The conference drew 30 academics from London, Tel Aviv, Switzerland, Spain, France and Canada, as well as many from American universities, including Stanford University, University of Texas, University of Michigan, University of Pennsylvania, Penn State University, and University of Florida.
“The content of the program was exceptional and the conference allowed academics to refine the 12 papers that were under review and create new collaborations,” Folta said.
The conference is linked to a journal publication in Advances in Strategic Management on the same topic, co-edited by Folta, Professor Constance Helfat of Dartmouth College and Professor Samina Karim of Boston University.
“We believe that the ability to deploy resources across multiple business units is an important way to create corporate value. Having the ability to partially or completely withdraw resources from one business and allocate them to another business is a different, and possibly equally important strategic use of resources, which is less recognized and understood,” Folta said.
“When firms can redeploy their resources in this manner, it provides greater potential to escape from declining prospects in a business and it is particularly valuable in turbulent environments,” he said.
Among the questions being researched is whether resource redeployment is only relevant for multi-business firms; if it is more important in certain business environments, such under high uncertainty or in industries with short product life cycles; and how resource redeployment affects the evolution of firms and industries. Researchers are also investigating how companies can identify redeployment opportunities and how can they manage the related human-resource challenges associated with redeployment.
“Resource redeployment seems to be a common strategy, yet, there exists no research demonstrating how much firm value is attributable to having the flexibility to redeploy resources,” Folta said.
Professor Jaideep Anand of Ohio State University said he found the conference to be inspiring.
“The conference in Strasbourg was very well organized by Tim Folta and his associates. There was an excellent intellectual exchange on the topic of resource redeployment, and a small, focused community was brought together,” Anand said. “I truly enjoyed every aspect of the conference.”
Folta is the Thomas John and Bette Wolff Family chair of Strategic Entrepreneurship at UConn and has been a member of the faculty since 2013. He is also the director of the Connecticut Center for Entrepreneurship and Innovation and co-director of the UConn Innovation and Entrepreneurship Consortium.

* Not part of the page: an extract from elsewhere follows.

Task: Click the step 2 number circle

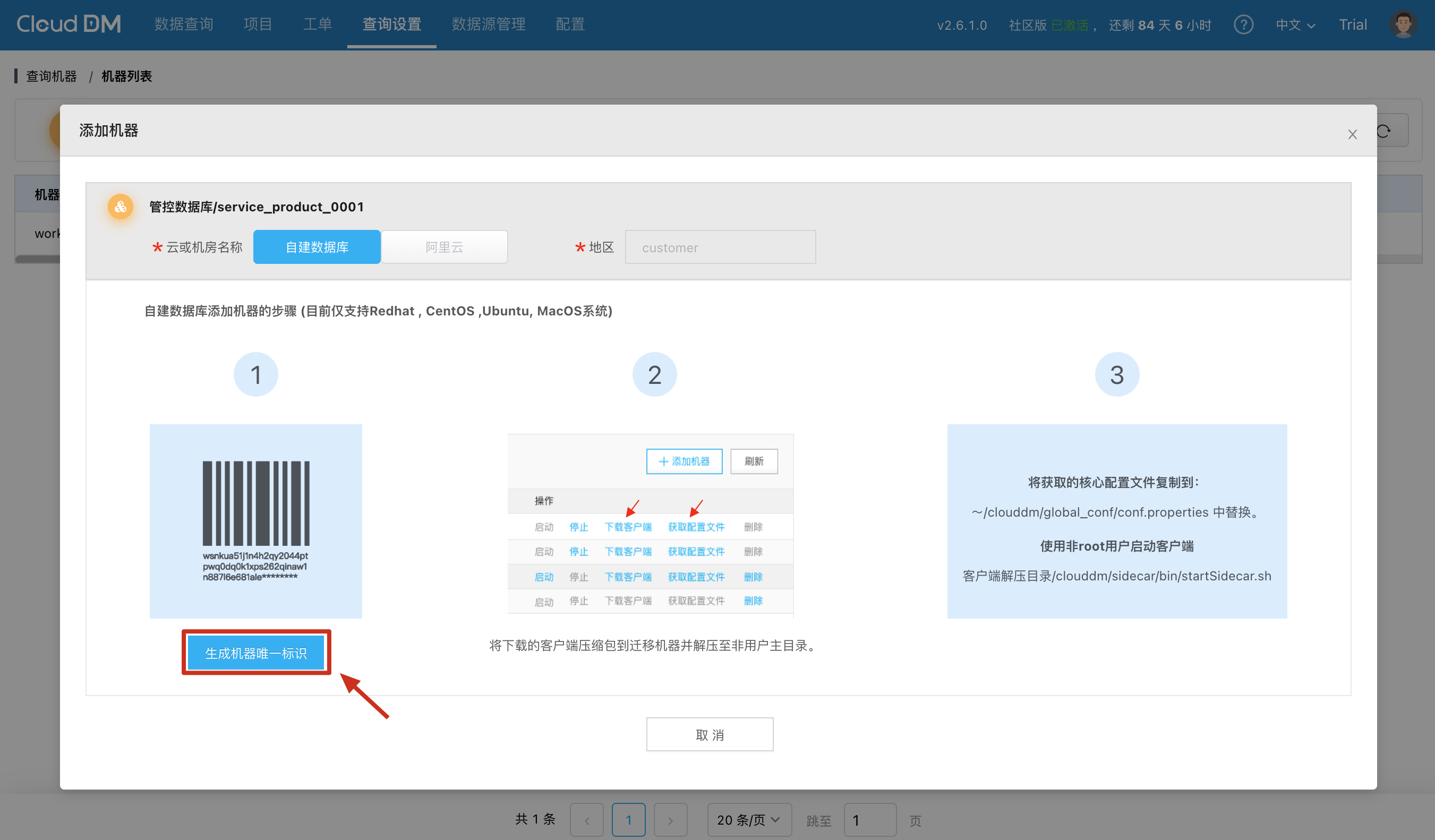Action: (x=654, y=374)
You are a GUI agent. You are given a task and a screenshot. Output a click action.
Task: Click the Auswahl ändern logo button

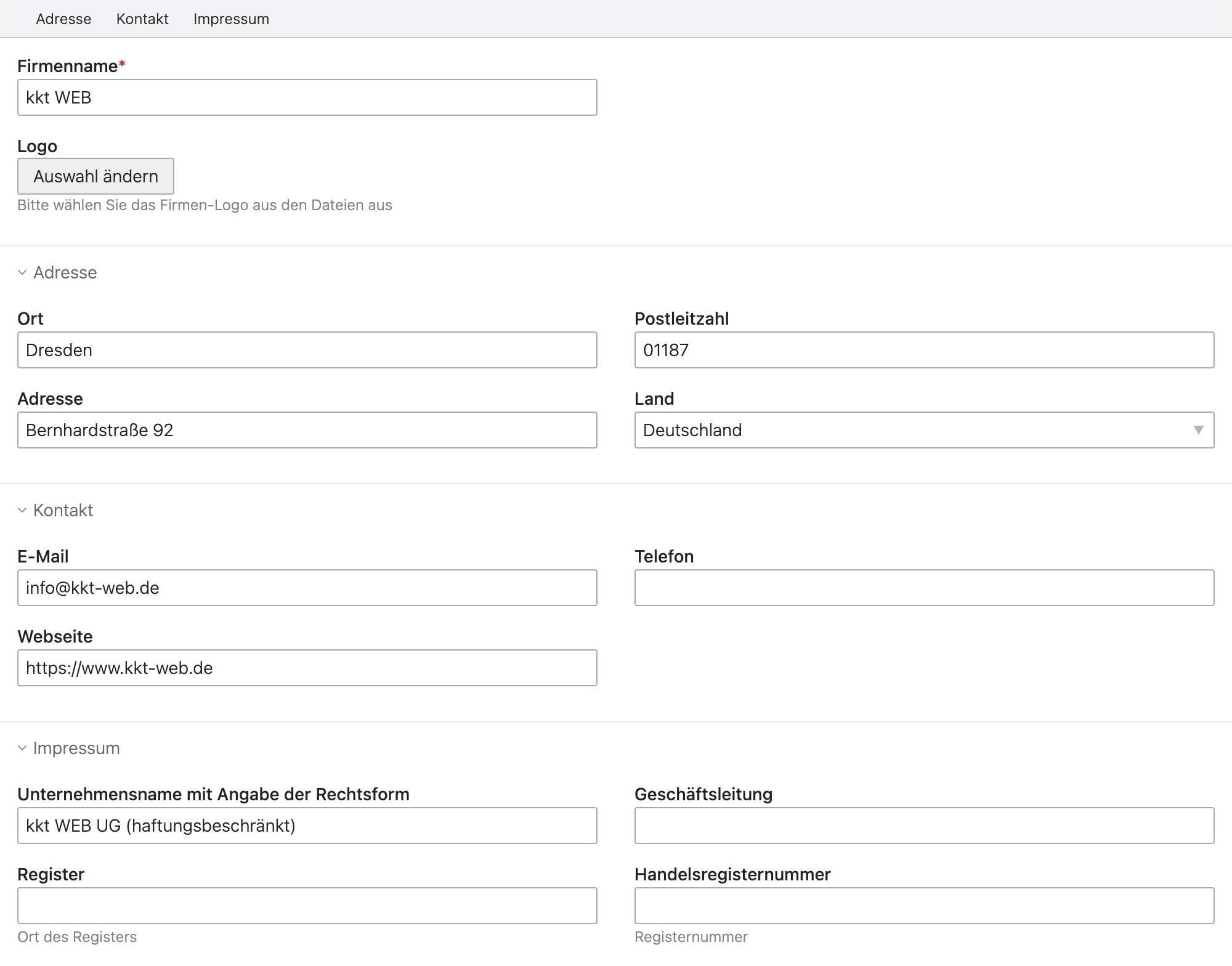[95, 176]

His research and teaching examine both entrepreneurship and corporate strategy, analyzing how uncertainty constrains behavior and how managers and entrepreneurs use organizational design and scope decisions to cope with uncertainty, for which he has won a number of prestigious awards, including the 2012 IDEA Foundational Paper Award by the Entrepreneurship Division of Academy of Management, the 2009 Fulbright Special Senior Scholar Award, and a number of best paper awards.